Oh the cuteness I love it.


----------



## LdyTlfrd (Jan 11, 2017)

This morning I let her outside without her leash, hoped she would stay out of trouble, she laid down & crossed her paws. 

I had to snap this picture. 

Turned around for a minute to look at my phone & she bit a branch off the cedar tree.


----------



## CAROLINA MOM (May 12, 2009)

Enjoyed the pictures, Luna is a pretty girl and Phoenix is so cute. 
Looks like they are best buddies for sure.


----------



## LdyTlfrd (Jan 11, 2017)

I'm convinced they do this on purpose ... sleep on each other's bed instead of their own


----------



## LdyTlfrd (Jan 11, 2017)

I have no house alarm, but I don't need one. My K9 security doesn't rely on electricity to work, just food/treats.


----------



## LdyTlfrd (Jan 11, 2017)

One of my favourite pics of Luna when she was a puppy


----------



## LdyTlfrd (Jan 11, 2017)

The look of a pup who wolfed down half a plate of pasta & the food coma coming on!


----------



## LdyTlfrd (Jan 11, 2017)

Loving the pool we bought the pups


----------



## LdyTlfrd (Jan 11, 2017)

I put 5 playing balls in the wading pool in the backyard. Naturally, they both wanted this one only


----------



## CAROLINA MOM (May 12, 2009)

All the pictures are great, love your K9 Security too.


----------



## LdyTlfrd (Jan 11, 2017)

Um, someone want attention?


----------



## Neeko13 (Jul 10, 2010)

Hahahaha...what a sweetheart Luna is!!!! Love the K9 security system!!!!!:grin2::grin2::grin2::grin2:


----------



## LdyTlfrd (Jan 11, 2017)

You have to be quick around here to get the primo spots on the king bed


----------



## LdyTlfrd (Jan 11, 2017)

I don't know how she's even comfy in this position


----------



## LdyTlfrd (Jan 11, 2017)

Golden retrievers are smart, but Mom is learning too! 

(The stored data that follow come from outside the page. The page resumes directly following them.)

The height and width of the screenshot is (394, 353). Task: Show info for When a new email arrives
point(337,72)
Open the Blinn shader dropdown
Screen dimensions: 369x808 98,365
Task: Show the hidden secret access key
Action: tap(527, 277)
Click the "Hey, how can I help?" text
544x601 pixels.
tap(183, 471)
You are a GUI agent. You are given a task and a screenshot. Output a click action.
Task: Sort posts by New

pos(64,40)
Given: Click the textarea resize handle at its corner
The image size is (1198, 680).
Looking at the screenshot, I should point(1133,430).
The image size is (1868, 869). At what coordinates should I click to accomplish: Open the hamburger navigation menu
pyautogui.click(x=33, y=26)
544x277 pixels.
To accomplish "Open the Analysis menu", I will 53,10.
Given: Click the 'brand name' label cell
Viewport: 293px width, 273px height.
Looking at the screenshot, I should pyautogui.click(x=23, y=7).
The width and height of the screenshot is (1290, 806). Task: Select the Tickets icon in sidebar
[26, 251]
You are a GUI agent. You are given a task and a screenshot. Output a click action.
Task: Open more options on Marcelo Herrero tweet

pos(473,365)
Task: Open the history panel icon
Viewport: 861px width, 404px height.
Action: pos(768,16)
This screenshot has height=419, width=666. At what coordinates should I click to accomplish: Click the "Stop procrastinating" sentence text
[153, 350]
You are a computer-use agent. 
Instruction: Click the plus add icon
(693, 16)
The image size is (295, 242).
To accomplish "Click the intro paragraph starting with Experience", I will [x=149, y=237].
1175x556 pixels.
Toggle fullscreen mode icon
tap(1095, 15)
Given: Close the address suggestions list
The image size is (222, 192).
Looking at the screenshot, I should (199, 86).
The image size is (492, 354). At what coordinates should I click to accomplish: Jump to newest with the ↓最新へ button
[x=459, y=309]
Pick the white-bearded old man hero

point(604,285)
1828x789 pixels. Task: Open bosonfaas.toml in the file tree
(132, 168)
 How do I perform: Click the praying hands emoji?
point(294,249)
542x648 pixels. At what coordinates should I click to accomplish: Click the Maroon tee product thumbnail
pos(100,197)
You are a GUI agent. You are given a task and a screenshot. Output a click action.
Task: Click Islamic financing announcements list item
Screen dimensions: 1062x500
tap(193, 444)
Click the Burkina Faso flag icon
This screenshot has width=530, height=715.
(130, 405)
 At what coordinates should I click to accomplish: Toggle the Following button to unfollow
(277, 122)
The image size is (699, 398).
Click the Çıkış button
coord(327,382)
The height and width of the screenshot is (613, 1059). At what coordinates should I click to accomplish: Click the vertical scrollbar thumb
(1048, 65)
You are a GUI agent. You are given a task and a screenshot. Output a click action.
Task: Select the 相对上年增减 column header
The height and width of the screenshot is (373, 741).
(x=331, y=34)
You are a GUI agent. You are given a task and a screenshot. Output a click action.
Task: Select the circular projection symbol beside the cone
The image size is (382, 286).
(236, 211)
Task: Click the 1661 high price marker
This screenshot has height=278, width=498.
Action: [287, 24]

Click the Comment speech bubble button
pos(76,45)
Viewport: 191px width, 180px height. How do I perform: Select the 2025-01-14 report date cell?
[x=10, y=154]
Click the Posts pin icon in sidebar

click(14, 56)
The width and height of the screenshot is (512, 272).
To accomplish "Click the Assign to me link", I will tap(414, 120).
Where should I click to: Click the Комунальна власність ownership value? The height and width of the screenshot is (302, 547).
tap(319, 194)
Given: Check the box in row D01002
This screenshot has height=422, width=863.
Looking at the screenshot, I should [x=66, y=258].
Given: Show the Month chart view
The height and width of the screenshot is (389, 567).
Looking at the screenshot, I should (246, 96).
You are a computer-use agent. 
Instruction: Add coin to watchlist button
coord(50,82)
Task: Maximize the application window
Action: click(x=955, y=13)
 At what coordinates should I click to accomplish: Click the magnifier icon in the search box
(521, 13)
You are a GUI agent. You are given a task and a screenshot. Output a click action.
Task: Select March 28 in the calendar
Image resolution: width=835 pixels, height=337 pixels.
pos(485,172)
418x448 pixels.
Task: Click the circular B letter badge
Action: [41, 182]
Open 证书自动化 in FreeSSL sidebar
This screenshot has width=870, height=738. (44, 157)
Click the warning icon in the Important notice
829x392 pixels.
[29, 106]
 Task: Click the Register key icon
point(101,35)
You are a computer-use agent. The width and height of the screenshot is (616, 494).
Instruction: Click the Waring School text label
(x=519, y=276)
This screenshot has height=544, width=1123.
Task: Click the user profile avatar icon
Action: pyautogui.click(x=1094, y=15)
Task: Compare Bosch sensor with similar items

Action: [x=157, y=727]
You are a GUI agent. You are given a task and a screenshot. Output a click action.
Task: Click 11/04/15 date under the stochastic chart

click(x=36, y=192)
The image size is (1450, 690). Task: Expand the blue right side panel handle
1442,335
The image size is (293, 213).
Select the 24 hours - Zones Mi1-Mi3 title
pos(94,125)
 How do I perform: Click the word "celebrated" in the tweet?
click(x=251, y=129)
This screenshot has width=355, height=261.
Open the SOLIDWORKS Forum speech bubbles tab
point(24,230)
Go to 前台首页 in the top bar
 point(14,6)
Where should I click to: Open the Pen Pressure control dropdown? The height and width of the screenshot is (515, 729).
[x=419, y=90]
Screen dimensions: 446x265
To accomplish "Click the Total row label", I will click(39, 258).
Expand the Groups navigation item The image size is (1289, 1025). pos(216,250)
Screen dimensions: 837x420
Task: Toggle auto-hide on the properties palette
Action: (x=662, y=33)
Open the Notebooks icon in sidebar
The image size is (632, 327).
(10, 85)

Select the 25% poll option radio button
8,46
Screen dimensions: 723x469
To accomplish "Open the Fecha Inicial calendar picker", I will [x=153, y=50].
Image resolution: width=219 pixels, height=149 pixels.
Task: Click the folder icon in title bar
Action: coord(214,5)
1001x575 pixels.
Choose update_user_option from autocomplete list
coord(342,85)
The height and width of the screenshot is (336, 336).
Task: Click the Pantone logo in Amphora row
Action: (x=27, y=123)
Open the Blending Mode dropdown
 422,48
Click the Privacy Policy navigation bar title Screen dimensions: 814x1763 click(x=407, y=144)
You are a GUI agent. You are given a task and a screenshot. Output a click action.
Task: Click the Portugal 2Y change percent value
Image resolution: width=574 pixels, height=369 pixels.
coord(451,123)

ALL oatmeal cookies made it safely into the cookie jar. 

I guess I'm going to have to look into getting an extra wide gate as I'm sure she'll figure how to get over those kitchen chairs soon enough.


----------



## LdyTlfrd (Jan 11, 2017)

Hear that? Its called silence ... 

Took these furballs out in the first snowfall, came home to eat lunch & now they're napping (in each other's bed/sofa naturally).


----------